Keywords Newborn, Low birth weight, Neonatal mortality, Access in health, Equity in health

Muitos esforços mundiais têm sido empregados para melhorar as condições de saúde das crianças com o objetivo de reduzir a morbimortalidade na infância [1]. Para a OMS a saúde materna e infantil é a prioridade central do desenvolvimento humano, que requer esforços para a redução de mortes neonatais, empreendidos desde a virada do milênio, na perspectiva do acesso e cobertura universal em saúde [2].

Em âmbito internacional, a Declaração do Milênio, elaborada em 2000, considerou as seguintes prioridades: reduzir a mortalidade infantil, melhorar a saúde das gestantes, acabar com a fome e a miséria, educação básica para todos, igualdade entre sexos e valorização da mulher, combater a AIDS, a malária e outras doenças, qualidade de vida e respeito ao meio ambiente, e todos trabalhando pelo desenvolvimento das populações [3, 4]. A era dos Objetivos de Desenvolvimento do Milênio está sendo redimensionada e a agenda do setor saúde pós-2015 traz a visão da cobertura universal de saúde, com caráter de sistemas de saúde mais sólidos e equitativos, como um marco orientador do desenvolvimento global [2]. A cobertura universal da saúde está sendo vista como uma terceira transição sanitária global, em busca de oferecer a todas as pessoas os serviços de saúde de que necessitam, com acesso universal e igualitário aos cuidados de saúde [5, 6].
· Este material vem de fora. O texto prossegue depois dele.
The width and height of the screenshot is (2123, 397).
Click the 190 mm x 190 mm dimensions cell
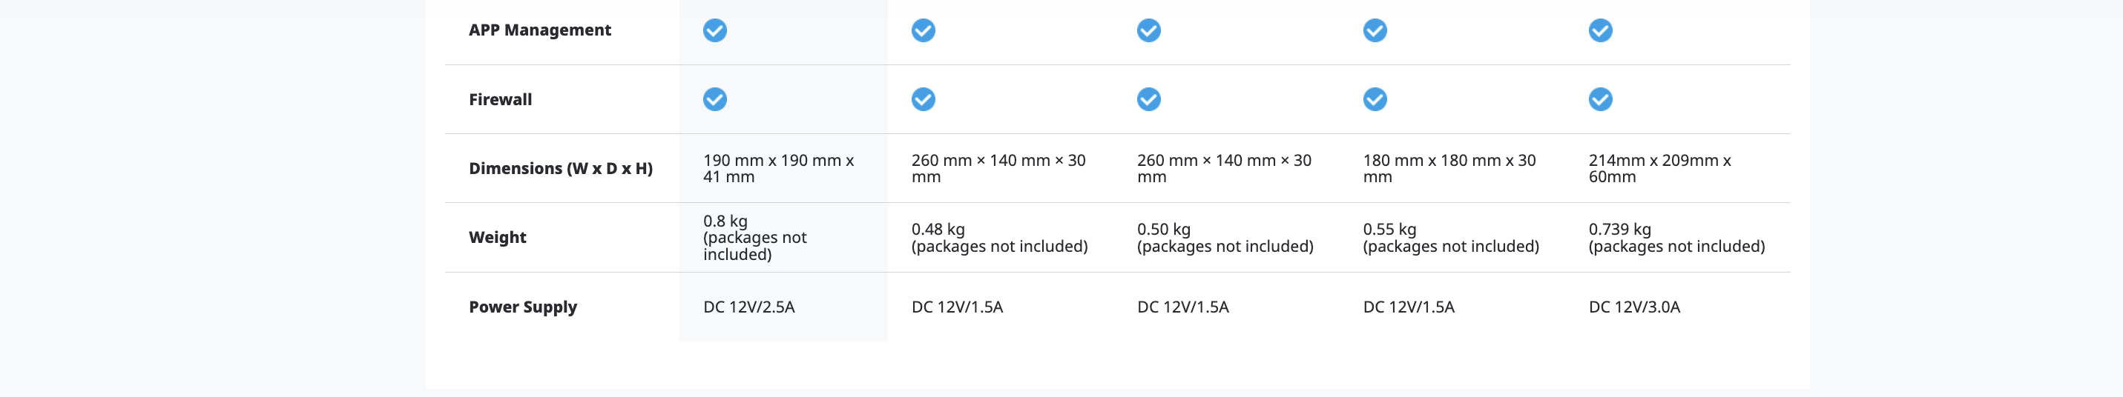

A mortalidade em crianças reflete as condições de vida de uma população, e configura um indicador que demonstra o estado de desenvolvimento de uma sociedade, extremamente influenciado por determinantes sociais, ambientais, econômicos e de saúde, sendo fundamental que os países conheçam seus indicadores e priorizem intervenções eficazes [1].

A estimativa para 2030, em termos mundiais, é de que a mortalidade no período neonatal será alta, proporcionalmente, mas o nível de aumento provavelmente tem variação por causa das complicações de partos pré-termo e as relacionadas ao período intrapartum, permanecendo como a principal causa de mortes neonatais e menores de 5 anos [1]. A menos que o progresso seja acelerado, a previsão é de que mais de 60 países não cumprirão os Objetivos de Desenvolvimento Sustentável de colocar fim às mortes evitáveis de recém-nascidos em 2030, e metade deles não atingirão a meta de 12 mortes por 1,000 nascidos vivos até 2050 [7, 8].

As crianças africanas têm uma proporção elevada de óbitos, quando comparadas com as crianças do restante do mundo. Na África, encontram-se 23 dos 24 países com mortalidade infantil acima de 100 por 1000 nascidos vivos, e constitui motivo de particular preocupação a lentidão com que a mortalidade neonatal e infantil está a reduzir [1]. As principais causas de morte dos recém-nascidos africanos estão relacionadas às infecções, prematuridade e asfixia perinatal [1, 7, 8]. Em Angola, a mortalidade na infância apresenta diferenças entre áreas urbanas (43 mortes em cada 1,000 nascidos vivos) e áreas rurais (61 mortes em cada 1,000 nascidos vivos), com expressivo contingente de óbitos antes de completar quatro semanas de vida [9].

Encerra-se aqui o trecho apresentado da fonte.